[Dataset items]
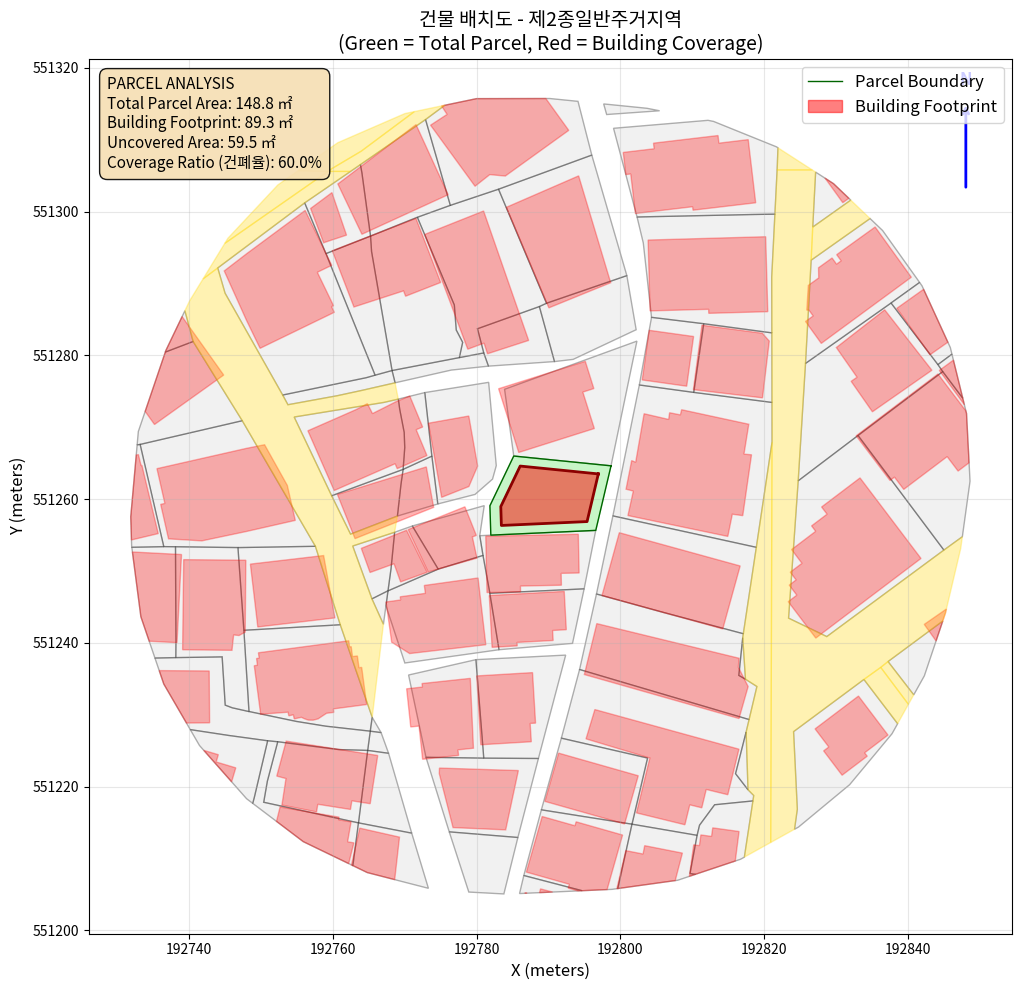Select the highlighted dark red building footprint
Viewport: 1022px width, 990px height.
pos(548,496)
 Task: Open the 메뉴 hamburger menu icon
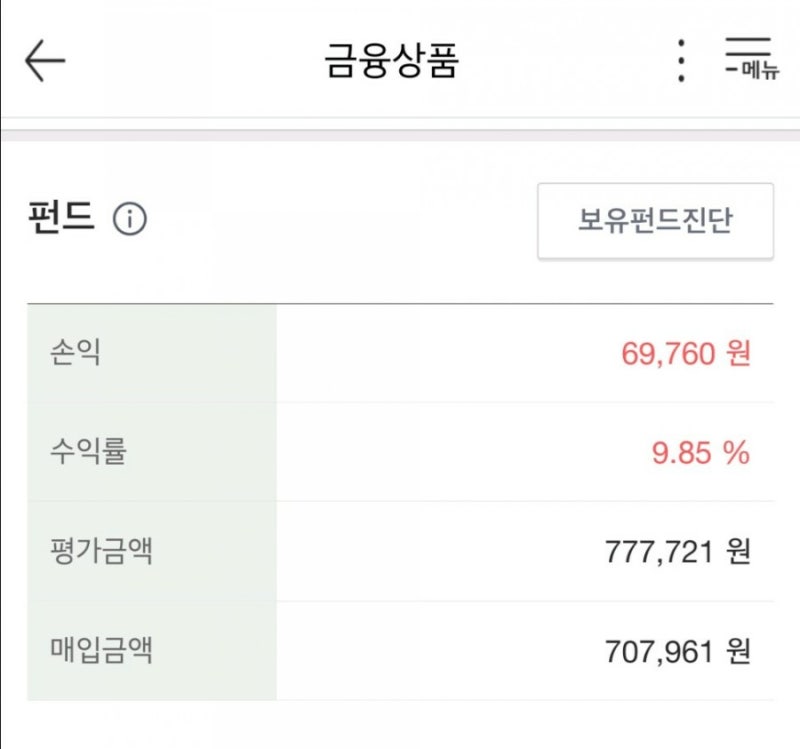(752, 58)
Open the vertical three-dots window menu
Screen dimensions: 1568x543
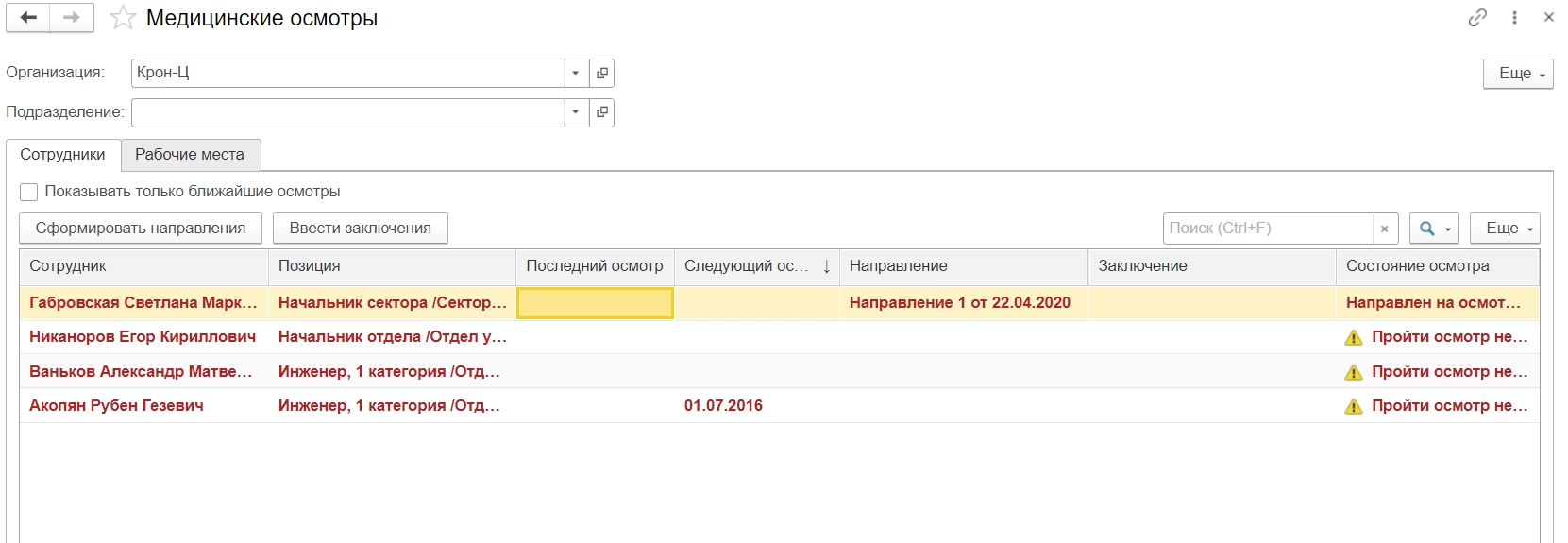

Problem: Only the lines from the one containing "Task: Open the 메뉴 hamburger menu icon" through the final line of the records should be transcribed, exactly and with no pictures.

Reply to the task:
 Task: Open the 메뉴 hamburger menu icon
(752, 58)
Open the vertical three-dots window menu
Screen dimensions: 1568x543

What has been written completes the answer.